La première étape était de s’assurer que le service de gestion animalière qui desservirait la ville verrait au bien-être et à la sécurité de l’animal. C’est la SPCA Laurentides-Labelle que Prévost a choisie puisqu’elle a comme mission de donner une seconde chance aux animaux errants, abandonnés et maltraités. Il faut savoir que notre dernier règlement ne prévoyait rien sur la maltraitance des animaux de compagnie par leur gardien ou les fourrières. Maintenant, plusieurs articles ont été ajoutés et font en sorte que le gardien doit s’assurer que la sécurité et le bien-être de son animal domestique ne soient pas compromis. Par exemple, il ne peut le maintenir plus de 3 heures d’affilée attaché à l’extérieur, il ne peut non plus utiliser un dispositif pouvant l’étrangler ou créer un inconfort ou des douleurs.

Plus de races proscrites

Certaines races de chiens ainsi que « races hybrides », basées sur leur dangerosité, n’étaient pas permises à Prévost. Maintenant un « chien hybride » désigne un chien résultant d’un croisement entre un chien et un canidé autre que le chien, par exemple un loup. En plus, les études n’ont pas démontré que les morsures étaient majoritairement faites par les races ciblées tel le pitbull ou rottweiler. Ce qui n’implique pas que le règlement n’a rien prévu pour le chien potentiellement dangereux. Toute une section explique les procédures pour le citoyen gardien d’un chien ou le citoyen lésé par une situation impliquant un chien qu’il considère agressif.

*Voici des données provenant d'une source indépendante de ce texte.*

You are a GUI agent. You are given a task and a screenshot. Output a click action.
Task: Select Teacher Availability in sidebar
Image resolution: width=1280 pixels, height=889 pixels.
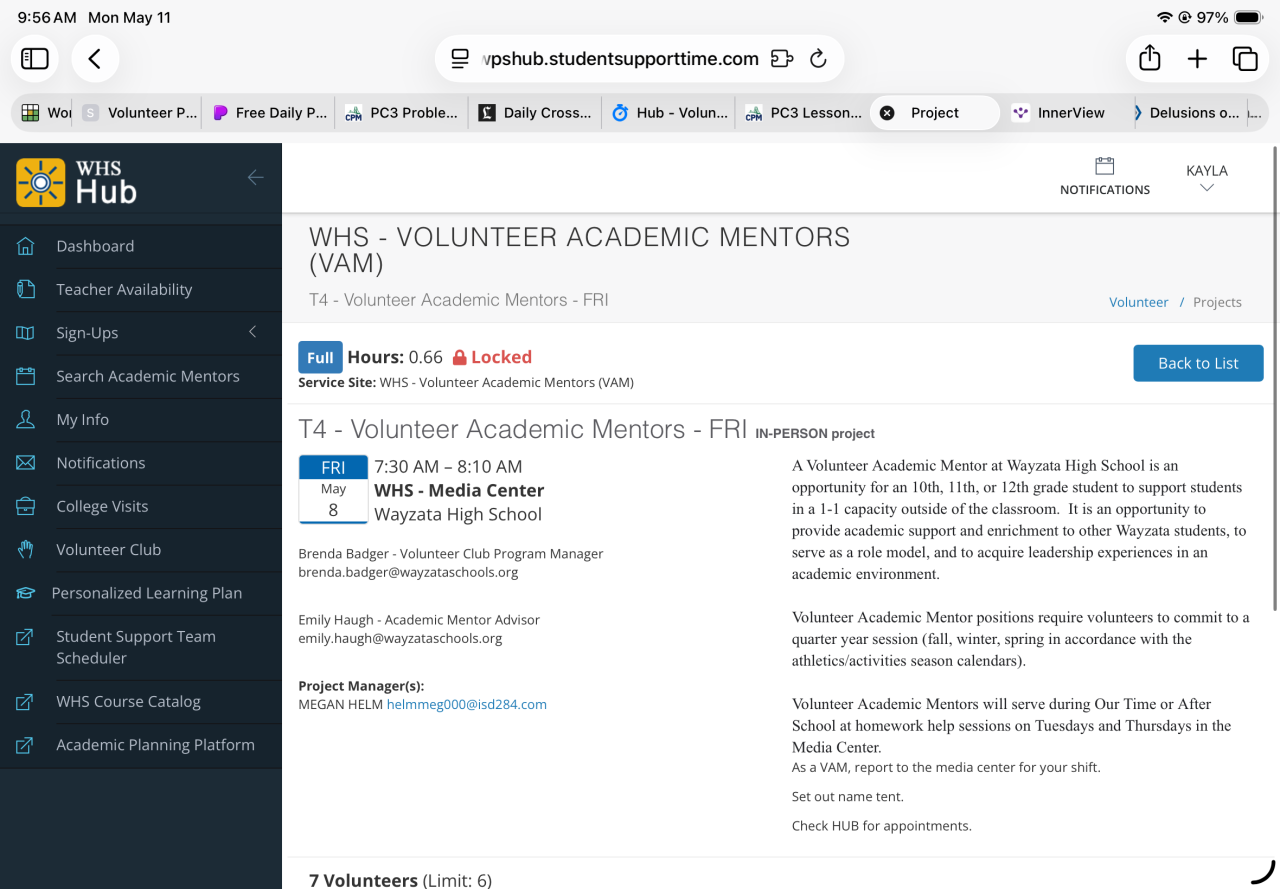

Reproduction et stérilisation

Le problème des animaux abandonnés, reliés entre autres à la reproduction non contrôlée, a été pris en considération. L’article 12 prévoit qu’il est maintenant interdit de vendre ou de donner un animal domestique non stérilisé. De plus la reproduction ne sera permise qu’à un éleveur qui détient un permis d’élevage.

L’article 15 ne limite plus le nombre de chiens ou de chats, mais exige la stérilisation de ceux-ci (cet aspect du règlement entrera en vigueur le 1er janvier 2017). Si une demande est faite pour plus de cinq animaux, le propriétaire devra permettre une visite des lieux afin de vérifier la salubrité et le respect du voisinage.

Des développements à venir

En 2011, Danielle Léger s’était beaucoup impliquée auprès de la Ville afin de faire changer les règlements. Élue conseillère municipale en 2013, Mme Léger a piloté ce dossier afin de le faire aboutir à cette nouvelle réglementation, mais elle a bon espoir de l’amener encore plus loin et aimerait que la Ville puisse se prévaloir d’un service animalier modèle.